Variations in places of origin by state are explained by factors such as geographic proximity and exchange programmes in specific countries. “Ethiopian students represent the majority of international students in Mississippi (58%), driven by their enrolments in just one school.”
Brazil is the leading place of origin of secondary students in Montana (32%) and students from Japan constitute 40% of international secondary students in Hawaii (40%). Mexico is the leading country of origin in Texas, representing 37% of international students.
The fifth key finding – that America is the largest Anglophone host of international secondary students – is attributed to the size of the school sector and its accessibility for international students. Another factor might be the US’ many immigrant communities and diaspora representing international secondary students’ home countries.
International secondary student numbers are rising in many Anglophone countries, the study found in a comparative look at Australia, Canada and the United Kingdom.
“Students from Asia, especially from China and South Korea, are highly represented across all Anglophone countries. The high levels of interest in obtaining a secondary education abroad and the willingness and ability to pay for it has made China and South Korea strong markets for recruiting by secondary schools seeking to enrol international students.”
German students dominate exchange student proportions in all of the Anglophone countries, which host nearly 84% of the 19,000 German high school students abroad.
Historical ties and geography impact the student enrolment patterns across host countries.
There were 16,693 international students in Australian secondary schools in 2013, the great majority – nearly 77% – from Asia, with Chinese students accounting for almost half the total followed by students from Vietnam (10%) and South Korea (8%).
Canada, the research brief points out, has been actively promoted as a study destination for all education sectors and as a result the number of international students grew by 50% in the five years to 2012. In 2013 there were 23,757 international secondary students.
Most came from Asia, with China (31%) and South Korea (18%) the leading places of origin. Other top places of origin in Asia were Japan (4%), the Philippines (3%) and Hong Kong (2%). Canada is also popular with Mexican students (5%), Germans (4%) and Brazilians (3%).
There were not overall figures for the United Kingdom, but in 2013 in 1,223 private schools there were 25,912 international school students, representing 5% percent of all students.

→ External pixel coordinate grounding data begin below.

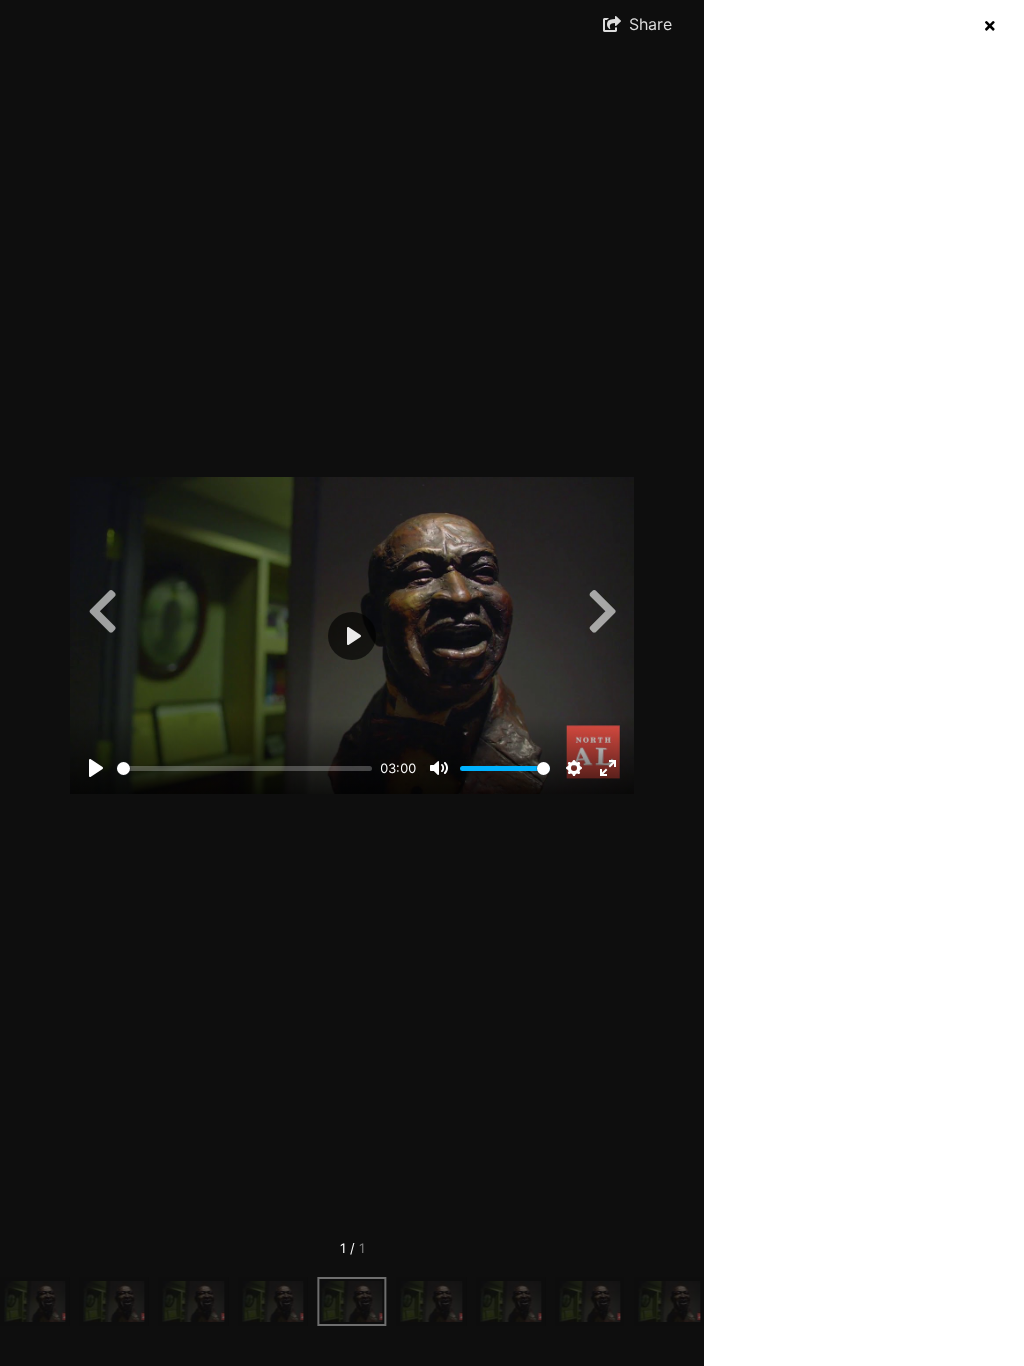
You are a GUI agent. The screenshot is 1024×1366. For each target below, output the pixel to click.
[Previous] (102, 611)
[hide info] (989, 25)
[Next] (602, 611)
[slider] (244, 768)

Some 96% were at the secondary level and nearly 52% in years 12 and 13 of schooling.
Hong Kong is the leading place of origin, with 22% of all international school students, while European countries account for 35% – with the largest proportions from Germany and Russia (both 8%) – and just over 6% come from Africa with most (4%) from Nigeria.
“At both the secondary and post-secondary levels the size, quality, diversity and openness of the US education system makes the country an attractive destination for international students,” says the brief. There are growing opportunities for international secondary students, expanding pathways to US higher education.

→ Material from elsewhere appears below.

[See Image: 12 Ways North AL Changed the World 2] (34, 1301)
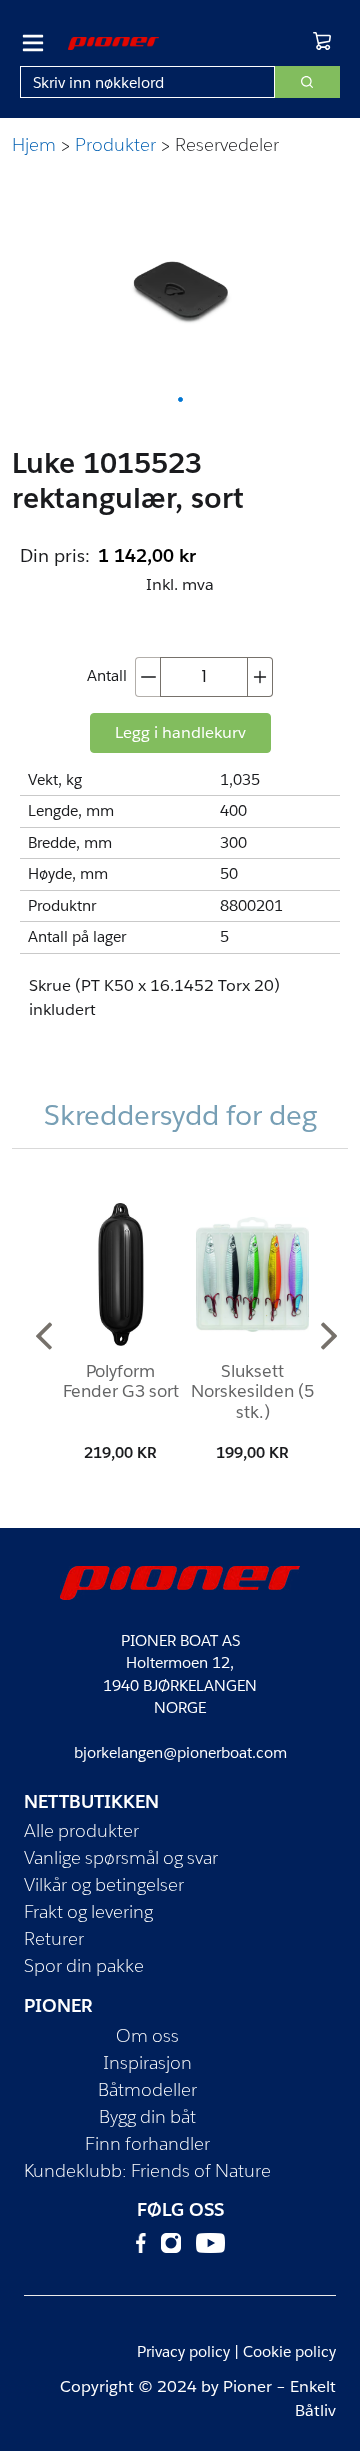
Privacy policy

The rising number of international students at the secondary level means more international recruitment into higher education may be done locally, particularly from private schools.
“Given their prior exposure to US classrooms and successful adjustment to US life, these students may have academic, language and cultural skills that can not only contribute to their success on campus, but can also serve as a potential resource to help ease the adjustment of their peer international students who might be entering the US for the first time."